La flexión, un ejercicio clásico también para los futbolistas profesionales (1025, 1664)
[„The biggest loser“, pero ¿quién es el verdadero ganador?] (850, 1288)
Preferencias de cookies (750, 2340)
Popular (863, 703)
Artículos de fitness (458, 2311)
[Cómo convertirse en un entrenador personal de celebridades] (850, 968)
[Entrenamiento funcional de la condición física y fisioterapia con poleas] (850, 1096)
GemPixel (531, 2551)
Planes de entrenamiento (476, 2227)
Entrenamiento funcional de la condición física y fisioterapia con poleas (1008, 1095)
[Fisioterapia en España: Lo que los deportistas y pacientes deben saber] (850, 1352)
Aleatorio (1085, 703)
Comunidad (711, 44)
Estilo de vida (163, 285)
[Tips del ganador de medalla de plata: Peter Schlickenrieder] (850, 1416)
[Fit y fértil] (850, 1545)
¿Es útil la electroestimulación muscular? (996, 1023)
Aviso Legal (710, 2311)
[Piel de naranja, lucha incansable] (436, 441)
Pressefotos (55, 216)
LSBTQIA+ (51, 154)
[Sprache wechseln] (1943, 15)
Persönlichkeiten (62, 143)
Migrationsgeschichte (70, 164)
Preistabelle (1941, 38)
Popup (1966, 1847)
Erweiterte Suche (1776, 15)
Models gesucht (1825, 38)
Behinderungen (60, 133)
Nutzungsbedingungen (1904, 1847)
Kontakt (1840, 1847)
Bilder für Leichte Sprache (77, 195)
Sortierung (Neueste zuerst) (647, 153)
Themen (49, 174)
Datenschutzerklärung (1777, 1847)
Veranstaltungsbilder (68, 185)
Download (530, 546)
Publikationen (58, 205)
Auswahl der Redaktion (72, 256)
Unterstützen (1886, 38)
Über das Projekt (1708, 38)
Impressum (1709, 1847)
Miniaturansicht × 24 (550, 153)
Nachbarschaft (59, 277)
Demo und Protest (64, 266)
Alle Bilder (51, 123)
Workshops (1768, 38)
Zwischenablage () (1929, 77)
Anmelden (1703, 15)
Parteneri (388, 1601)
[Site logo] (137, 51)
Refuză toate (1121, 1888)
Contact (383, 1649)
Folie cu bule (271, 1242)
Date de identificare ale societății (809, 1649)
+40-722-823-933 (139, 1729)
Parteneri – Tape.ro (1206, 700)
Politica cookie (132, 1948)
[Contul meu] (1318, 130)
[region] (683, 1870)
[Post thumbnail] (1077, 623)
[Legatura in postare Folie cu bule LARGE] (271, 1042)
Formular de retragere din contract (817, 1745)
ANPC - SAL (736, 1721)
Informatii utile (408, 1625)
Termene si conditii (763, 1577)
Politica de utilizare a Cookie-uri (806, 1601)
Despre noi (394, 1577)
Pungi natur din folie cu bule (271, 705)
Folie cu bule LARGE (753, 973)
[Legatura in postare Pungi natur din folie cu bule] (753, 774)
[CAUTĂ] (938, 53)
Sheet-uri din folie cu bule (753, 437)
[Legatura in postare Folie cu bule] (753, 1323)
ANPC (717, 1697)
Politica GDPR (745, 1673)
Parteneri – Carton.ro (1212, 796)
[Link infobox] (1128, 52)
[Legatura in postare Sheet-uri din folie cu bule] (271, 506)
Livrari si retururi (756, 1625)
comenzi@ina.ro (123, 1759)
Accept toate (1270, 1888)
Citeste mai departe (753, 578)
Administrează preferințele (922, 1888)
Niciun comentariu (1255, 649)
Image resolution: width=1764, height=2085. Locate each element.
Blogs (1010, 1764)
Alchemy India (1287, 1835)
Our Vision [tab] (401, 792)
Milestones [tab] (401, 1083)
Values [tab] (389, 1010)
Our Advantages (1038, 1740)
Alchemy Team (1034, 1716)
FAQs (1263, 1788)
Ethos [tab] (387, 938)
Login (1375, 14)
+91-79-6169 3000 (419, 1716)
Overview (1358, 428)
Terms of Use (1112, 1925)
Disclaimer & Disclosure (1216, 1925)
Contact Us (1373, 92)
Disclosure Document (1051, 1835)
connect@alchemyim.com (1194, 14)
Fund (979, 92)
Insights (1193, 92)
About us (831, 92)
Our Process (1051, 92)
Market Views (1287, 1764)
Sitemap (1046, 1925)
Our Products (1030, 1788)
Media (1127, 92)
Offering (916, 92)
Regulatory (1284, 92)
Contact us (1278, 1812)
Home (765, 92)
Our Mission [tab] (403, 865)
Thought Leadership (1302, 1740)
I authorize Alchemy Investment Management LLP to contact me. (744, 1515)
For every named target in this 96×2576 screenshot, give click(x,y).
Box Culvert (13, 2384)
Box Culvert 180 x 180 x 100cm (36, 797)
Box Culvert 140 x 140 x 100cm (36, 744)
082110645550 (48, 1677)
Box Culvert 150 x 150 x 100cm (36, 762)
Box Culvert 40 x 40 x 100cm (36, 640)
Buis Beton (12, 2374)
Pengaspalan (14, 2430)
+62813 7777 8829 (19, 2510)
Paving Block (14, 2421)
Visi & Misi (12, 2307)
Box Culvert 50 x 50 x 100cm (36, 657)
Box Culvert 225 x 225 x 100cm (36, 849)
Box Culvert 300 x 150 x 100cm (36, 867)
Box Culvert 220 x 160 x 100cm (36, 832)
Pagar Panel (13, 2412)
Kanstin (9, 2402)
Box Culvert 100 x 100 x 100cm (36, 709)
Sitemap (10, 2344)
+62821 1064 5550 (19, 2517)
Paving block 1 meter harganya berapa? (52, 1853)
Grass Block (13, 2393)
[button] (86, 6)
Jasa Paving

--------------------------------

_TASK TO CARRY OUT_. Go through the entries above, and wherever a line holds the word "Sprache", copy that line.

_EXERCISE RESPONSE_.
[Sprache wechseln] (1943, 15)
Bilder für Leichte Sprache (77, 195)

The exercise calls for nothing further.